In the records below, take the lines from the one containing "is (474, 1172)." through the one containing "pyautogui.click(x=712, y=142)", inclusive, and change "floppy-save-icon" to "disk-save-icon" while leaving everything else untouched. Return only those lines.

^^^^

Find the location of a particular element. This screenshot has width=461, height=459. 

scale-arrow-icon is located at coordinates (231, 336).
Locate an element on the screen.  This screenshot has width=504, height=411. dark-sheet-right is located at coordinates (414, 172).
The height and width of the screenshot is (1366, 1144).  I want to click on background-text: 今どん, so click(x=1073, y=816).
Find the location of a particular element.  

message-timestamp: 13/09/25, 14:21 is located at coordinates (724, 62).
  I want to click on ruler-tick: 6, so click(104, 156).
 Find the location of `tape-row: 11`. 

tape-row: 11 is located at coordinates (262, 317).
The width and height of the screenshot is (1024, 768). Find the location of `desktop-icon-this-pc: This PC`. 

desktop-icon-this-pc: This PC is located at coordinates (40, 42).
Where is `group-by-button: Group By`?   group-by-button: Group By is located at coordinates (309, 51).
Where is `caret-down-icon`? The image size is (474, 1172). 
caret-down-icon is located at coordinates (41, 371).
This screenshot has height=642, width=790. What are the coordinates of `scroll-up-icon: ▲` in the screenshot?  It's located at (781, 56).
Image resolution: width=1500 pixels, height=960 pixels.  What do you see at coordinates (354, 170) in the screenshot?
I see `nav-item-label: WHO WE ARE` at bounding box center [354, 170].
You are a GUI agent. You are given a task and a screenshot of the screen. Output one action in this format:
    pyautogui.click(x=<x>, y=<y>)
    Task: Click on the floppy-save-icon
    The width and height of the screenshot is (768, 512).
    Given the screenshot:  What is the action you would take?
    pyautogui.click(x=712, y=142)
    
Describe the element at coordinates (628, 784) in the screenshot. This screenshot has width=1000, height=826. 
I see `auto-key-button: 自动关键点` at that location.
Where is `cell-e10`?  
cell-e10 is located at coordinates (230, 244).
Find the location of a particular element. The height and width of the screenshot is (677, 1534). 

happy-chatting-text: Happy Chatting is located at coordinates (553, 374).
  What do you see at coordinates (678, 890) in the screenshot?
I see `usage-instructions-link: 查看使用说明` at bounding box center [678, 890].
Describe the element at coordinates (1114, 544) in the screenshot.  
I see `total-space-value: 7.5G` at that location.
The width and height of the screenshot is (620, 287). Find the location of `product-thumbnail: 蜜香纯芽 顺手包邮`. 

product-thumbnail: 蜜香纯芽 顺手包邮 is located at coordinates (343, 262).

^^^^

● SOLUTION TO THIS EXERCISE:
Where is `caret-down-icon`? The image size is (474, 1172). 
caret-down-icon is located at coordinates (41, 371).
This screenshot has height=642, width=790. What are the coordinates of `scroll-up-icon: ▲` in the screenshot?  It's located at (781, 56).
Image resolution: width=1500 pixels, height=960 pixels.  What do you see at coordinates (354, 170) in the screenshot?
I see `nav-item-label: WHO WE ARE` at bounding box center [354, 170].
You are a GUI agent. You are given a task and a screenshot of the screen. Output one action in this format:
    pyautogui.click(x=<x>, y=<y>)
    Task: Click on the disk-save-icon
    The width and height of the screenshot is (768, 512).
    Given the screenshot:  What is the action you would take?
    pyautogui.click(x=712, y=142)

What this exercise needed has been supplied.